[Collected data entries]
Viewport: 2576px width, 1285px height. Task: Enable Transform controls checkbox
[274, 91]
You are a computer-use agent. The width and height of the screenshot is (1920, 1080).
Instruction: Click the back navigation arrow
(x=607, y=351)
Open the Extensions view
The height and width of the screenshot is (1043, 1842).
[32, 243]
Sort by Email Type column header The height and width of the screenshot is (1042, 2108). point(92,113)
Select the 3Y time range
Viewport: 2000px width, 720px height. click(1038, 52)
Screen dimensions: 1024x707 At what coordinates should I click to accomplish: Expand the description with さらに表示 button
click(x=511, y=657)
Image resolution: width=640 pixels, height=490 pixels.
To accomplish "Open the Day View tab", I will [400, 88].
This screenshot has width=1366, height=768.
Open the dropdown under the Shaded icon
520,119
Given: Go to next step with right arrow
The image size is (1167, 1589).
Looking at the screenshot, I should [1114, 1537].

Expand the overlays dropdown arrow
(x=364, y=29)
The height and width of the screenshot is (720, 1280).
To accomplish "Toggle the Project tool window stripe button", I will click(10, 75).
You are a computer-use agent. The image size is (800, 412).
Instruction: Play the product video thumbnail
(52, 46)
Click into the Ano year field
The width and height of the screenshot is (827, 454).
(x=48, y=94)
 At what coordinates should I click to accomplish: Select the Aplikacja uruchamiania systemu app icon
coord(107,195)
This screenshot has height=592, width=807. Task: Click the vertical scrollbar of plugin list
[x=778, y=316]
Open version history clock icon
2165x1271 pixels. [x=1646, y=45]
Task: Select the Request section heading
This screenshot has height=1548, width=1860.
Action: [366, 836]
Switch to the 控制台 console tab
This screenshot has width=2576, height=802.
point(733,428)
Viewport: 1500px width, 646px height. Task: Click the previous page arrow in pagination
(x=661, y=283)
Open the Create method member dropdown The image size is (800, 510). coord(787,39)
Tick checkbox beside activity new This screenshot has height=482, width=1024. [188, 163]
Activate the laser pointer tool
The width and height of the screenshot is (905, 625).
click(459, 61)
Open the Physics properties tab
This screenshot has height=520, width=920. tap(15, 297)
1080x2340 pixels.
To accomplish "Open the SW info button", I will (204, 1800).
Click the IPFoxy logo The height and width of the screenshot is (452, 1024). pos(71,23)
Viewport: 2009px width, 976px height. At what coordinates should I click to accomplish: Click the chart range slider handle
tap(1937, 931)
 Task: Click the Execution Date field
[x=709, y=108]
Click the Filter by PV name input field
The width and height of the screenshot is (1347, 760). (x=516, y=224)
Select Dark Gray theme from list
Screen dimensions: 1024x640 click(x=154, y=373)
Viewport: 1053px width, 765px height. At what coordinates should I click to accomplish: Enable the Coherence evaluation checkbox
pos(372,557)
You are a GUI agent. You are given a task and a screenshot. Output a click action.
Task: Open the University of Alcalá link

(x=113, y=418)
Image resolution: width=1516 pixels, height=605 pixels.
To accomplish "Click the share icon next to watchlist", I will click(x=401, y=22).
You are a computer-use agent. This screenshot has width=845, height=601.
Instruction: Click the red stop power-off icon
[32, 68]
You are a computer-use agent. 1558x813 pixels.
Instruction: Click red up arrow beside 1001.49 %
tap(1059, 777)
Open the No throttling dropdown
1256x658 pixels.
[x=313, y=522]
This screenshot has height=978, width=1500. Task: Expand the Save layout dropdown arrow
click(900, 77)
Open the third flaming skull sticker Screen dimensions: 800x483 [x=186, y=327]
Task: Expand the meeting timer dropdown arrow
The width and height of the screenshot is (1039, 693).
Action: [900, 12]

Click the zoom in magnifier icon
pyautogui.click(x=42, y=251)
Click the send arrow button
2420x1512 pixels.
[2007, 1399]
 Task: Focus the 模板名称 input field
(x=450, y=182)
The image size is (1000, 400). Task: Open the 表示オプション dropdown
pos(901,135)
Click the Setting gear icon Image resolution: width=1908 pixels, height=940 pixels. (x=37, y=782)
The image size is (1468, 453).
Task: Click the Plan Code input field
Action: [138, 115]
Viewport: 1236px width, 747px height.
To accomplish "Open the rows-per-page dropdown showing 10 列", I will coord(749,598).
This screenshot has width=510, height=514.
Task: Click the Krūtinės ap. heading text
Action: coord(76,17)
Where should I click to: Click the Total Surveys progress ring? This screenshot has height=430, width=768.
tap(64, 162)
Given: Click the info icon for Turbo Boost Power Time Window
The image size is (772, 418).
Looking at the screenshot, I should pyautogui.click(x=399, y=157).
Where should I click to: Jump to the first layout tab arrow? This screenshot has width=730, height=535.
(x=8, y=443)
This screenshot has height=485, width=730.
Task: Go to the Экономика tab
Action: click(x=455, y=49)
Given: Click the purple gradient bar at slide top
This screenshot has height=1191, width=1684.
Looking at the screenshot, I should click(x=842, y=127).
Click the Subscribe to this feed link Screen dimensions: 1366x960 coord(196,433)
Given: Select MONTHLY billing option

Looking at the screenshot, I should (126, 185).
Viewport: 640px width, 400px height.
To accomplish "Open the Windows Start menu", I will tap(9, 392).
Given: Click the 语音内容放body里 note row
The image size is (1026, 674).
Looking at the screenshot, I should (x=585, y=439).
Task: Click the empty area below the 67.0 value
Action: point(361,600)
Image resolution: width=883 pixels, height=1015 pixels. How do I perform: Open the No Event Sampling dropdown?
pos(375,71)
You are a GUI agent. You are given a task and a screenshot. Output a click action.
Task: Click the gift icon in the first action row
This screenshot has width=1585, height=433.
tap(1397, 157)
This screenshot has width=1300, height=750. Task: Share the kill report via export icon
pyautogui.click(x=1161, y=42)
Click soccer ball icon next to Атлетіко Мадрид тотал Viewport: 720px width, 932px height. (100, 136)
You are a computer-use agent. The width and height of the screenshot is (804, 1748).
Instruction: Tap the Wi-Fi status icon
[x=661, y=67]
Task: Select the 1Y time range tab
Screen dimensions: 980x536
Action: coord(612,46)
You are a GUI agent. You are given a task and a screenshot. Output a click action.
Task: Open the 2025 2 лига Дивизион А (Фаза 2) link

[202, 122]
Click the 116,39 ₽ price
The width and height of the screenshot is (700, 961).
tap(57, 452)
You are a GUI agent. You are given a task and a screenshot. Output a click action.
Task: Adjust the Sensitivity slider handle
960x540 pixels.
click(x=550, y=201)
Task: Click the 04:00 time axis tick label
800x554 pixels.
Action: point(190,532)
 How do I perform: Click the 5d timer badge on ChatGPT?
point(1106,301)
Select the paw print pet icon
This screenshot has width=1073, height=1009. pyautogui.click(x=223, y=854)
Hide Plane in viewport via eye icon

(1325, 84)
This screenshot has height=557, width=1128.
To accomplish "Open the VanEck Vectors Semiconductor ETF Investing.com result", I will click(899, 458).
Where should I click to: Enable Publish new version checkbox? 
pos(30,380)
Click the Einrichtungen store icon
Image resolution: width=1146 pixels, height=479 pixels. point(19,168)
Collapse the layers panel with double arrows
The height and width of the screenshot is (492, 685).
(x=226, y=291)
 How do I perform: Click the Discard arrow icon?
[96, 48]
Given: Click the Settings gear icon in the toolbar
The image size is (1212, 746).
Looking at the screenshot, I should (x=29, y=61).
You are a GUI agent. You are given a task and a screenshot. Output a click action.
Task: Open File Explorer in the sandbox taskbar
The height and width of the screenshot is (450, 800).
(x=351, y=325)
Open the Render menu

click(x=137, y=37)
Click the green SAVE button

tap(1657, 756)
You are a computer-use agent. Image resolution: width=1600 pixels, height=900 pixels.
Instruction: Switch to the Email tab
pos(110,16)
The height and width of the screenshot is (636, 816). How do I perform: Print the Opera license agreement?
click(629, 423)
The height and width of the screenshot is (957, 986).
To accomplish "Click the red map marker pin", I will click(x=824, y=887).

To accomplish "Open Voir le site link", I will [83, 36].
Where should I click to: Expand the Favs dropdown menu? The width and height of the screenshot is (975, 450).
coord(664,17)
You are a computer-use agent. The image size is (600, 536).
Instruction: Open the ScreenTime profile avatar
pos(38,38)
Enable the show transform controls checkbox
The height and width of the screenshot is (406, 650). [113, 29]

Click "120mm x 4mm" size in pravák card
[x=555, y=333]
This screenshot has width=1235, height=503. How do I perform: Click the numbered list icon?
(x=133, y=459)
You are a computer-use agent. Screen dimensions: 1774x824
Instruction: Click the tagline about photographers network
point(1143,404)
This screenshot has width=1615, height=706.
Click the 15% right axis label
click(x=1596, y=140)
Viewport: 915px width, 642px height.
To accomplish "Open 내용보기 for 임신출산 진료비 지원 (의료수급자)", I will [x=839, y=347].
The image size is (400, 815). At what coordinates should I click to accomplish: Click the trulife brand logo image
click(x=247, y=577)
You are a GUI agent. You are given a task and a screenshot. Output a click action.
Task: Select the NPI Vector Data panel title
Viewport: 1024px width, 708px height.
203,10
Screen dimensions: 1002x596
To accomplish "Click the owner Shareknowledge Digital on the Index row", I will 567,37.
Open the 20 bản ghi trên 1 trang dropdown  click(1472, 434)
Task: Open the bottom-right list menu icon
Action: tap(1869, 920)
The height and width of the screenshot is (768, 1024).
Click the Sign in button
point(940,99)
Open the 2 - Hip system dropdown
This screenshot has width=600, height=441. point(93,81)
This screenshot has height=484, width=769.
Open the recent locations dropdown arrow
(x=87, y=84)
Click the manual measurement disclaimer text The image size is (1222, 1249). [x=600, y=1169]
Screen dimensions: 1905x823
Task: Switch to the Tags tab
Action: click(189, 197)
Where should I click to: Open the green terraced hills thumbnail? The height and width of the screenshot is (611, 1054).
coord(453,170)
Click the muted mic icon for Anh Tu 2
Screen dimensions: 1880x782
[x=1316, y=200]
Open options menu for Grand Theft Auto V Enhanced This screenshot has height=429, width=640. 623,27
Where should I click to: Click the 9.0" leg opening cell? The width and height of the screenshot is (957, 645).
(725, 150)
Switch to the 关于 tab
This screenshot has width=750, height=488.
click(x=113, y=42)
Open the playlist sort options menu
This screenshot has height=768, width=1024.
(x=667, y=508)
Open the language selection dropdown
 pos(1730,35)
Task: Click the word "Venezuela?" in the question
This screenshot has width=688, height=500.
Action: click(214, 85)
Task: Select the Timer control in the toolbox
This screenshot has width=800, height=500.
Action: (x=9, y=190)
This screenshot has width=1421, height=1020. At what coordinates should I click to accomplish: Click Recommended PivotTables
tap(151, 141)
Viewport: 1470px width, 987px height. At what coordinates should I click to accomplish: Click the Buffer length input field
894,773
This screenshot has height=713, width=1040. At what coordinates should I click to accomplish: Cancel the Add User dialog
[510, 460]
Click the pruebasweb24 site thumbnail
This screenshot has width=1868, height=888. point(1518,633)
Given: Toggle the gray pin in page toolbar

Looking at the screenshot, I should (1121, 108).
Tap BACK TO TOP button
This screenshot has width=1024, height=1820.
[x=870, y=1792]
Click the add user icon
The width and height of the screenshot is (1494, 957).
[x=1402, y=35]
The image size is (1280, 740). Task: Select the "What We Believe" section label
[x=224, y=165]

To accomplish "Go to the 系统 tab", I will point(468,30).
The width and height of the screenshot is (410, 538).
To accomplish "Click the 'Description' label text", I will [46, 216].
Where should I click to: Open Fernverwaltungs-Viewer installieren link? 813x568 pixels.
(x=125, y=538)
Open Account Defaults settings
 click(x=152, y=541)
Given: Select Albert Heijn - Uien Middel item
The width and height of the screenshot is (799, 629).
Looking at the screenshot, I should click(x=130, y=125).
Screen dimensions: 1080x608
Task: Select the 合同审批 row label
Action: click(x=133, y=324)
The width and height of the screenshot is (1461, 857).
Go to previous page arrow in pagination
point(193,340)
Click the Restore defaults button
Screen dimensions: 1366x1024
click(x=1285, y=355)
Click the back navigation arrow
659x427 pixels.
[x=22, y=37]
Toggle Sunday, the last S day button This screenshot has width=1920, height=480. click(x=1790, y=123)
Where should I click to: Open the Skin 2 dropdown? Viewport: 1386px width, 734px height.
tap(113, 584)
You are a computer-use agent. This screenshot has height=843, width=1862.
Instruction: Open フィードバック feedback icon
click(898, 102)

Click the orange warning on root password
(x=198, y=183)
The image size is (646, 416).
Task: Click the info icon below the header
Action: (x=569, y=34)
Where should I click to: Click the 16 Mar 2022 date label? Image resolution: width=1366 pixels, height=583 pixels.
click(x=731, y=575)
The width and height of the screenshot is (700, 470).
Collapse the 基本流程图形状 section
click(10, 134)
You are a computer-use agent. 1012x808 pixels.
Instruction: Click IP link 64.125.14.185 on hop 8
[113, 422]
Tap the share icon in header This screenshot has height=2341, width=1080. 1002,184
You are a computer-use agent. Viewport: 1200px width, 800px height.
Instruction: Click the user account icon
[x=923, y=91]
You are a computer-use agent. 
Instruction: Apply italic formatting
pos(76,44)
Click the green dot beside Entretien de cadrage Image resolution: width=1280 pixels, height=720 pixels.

■ **TASK INSTRUCTIONS**
Write out exactly the lines that fall from the line with "Open the recent locations dropdown arrow" to the line with "Open options menu" in the records above, keeping both ends.

■ **ANSWER BOX**
Open the recent locations dropdown arrow
(x=87, y=84)
Click the manual measurement disclaimer text The image size is (1222, 1249). [x=600, y=1169]
Screen dimensions: 1905x823
Task: Switch to the Tags tab
Action: click(189, 197)
Where should I click to: Open the green terraced hills thumbnail? The height and width of the screenshot is (611, 1054).
coord(453,170)
Click the muted mic icon for Anh Tu 2
Screen dimensions: 1880x782
[x=1316, y=200]
Open options menu for Grand Theft Auto V Enhanced This screenshot has height=429, width=640. 623,27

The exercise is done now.